There are several methods you can use to thin out a tree, typically:
Crown thinning – this is a general pruning, usually around the edges of the tree’s canopy, to reduce its shade density and the weight of foliage. A general thinning will improve air circulation, too, which helps to prevent fungal and pest problems.
Crown lifting – this is concentrating on the underside of the tree’s canopy, removing lower branches to allow for better access or light underneath, for example, to mow a lawn.
Pollarding/Coppicing – these are both extreme forms of pruning which take out all or part of the central trunk, either to set height (pollarding) or right to the ground (coppicing). Although they can be attractive, particularly on smaller trees, we wouldn’t recommend such drastic action at this time of year or without seeking specialist advice.
To thin a tree, concentrate on branches up to 4cm thick and look for any that are broken or crossing others. We suggest you take off a maximum of 15% of the branches. Take a step back every so often to check that you’re not getting carried away and are keeping a natural shape.
Interestingly, the RHS tree experts no longer recommend painting tree wounds with pruning or wound ‘paint’ as they appear to slow a tree’s recovery and may increase the likelihood of rotting.
Now that young birds have left the nest, July is a good time to tidy up your hedges. Unless we get a longer, later summer, they are unlikely to put on much new growth before the winter, which saves you having to trim again. In fact, pruning a conifer hedge much later than this can encourage bare patches to develop.
With all hedges, try to make sure that the base is a little wider than the top (so the hedge is tapered; this is called a batter) so that light can reach it.
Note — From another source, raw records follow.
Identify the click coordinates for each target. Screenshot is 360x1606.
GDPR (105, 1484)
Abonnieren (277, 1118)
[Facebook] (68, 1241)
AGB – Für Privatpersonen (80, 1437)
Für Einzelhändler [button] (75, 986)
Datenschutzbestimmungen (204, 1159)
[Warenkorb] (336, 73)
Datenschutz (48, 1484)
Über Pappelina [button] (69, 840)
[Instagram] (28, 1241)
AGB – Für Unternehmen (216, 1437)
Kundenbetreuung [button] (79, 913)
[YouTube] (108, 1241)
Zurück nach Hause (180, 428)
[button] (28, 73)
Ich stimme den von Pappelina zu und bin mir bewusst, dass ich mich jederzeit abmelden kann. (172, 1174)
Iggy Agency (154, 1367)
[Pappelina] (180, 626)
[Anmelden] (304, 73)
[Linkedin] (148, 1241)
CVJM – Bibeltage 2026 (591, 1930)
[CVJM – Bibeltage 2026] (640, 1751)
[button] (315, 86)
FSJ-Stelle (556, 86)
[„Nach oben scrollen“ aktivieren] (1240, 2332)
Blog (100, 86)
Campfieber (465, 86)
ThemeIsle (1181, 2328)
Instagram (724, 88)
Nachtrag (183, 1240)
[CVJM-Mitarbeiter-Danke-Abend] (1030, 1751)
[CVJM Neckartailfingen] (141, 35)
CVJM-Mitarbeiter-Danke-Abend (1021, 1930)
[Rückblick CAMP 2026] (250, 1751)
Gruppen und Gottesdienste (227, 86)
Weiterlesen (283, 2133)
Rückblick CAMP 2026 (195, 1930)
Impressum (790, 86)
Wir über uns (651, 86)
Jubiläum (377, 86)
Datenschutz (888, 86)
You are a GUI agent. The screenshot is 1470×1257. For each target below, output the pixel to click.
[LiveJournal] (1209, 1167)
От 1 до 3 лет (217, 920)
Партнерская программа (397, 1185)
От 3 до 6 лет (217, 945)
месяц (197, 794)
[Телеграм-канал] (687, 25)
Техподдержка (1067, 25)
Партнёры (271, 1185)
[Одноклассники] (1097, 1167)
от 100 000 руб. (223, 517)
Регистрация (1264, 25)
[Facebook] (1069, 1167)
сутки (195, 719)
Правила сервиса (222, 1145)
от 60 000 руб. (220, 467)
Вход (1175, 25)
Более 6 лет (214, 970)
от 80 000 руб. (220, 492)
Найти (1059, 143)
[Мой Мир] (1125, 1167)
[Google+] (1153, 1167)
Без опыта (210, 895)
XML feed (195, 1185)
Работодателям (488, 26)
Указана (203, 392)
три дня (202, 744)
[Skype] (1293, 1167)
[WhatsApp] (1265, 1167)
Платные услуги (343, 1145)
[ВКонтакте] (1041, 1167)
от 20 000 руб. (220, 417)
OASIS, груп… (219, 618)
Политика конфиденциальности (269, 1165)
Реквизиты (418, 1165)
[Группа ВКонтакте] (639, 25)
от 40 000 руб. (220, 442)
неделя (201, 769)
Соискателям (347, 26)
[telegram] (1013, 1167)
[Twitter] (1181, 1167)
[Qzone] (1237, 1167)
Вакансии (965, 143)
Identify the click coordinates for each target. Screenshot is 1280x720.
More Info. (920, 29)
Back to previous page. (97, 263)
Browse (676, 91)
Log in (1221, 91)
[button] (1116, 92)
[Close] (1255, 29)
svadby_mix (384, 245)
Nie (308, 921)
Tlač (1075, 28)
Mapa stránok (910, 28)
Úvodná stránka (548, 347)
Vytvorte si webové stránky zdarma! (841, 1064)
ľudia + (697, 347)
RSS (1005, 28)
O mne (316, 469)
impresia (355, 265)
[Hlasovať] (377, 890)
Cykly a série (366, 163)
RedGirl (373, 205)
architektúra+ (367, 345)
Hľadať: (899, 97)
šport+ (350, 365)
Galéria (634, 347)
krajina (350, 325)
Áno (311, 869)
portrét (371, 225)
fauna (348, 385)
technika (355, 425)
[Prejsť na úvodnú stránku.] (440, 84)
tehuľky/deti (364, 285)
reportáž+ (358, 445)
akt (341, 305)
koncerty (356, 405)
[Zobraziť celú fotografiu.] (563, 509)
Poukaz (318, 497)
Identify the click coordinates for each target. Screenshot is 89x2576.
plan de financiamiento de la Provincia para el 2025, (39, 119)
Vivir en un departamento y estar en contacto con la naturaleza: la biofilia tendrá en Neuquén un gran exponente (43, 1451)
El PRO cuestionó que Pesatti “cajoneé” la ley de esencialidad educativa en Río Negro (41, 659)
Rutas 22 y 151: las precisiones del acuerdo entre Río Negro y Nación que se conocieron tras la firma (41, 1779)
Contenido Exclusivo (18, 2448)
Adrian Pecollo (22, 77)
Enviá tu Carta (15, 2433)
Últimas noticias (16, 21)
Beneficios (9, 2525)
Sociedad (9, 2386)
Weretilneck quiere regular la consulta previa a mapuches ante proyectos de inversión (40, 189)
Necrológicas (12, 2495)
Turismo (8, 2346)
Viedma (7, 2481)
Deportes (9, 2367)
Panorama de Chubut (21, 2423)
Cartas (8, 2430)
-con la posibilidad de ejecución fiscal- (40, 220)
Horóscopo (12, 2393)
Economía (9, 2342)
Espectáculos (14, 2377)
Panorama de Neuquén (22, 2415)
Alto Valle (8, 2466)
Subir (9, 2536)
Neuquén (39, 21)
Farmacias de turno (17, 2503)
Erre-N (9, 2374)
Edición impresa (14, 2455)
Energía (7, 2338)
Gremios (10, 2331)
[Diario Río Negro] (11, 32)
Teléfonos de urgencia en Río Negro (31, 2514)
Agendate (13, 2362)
If You Have a Formal Hedge
Use a taut string tied between two stout canes to help you get a straight cut to the top of your hedge. Making a cardboard or plywood template can also help you get the shape you want.
If you’re using hand shears, keep the blades parallel to the surface of the hedge that you’re trimming in order to get a flat, even finish. If you’re using a hedge trimmer, keep the blade parallel and work upwards from the bottom, so the cut foliage will fall away.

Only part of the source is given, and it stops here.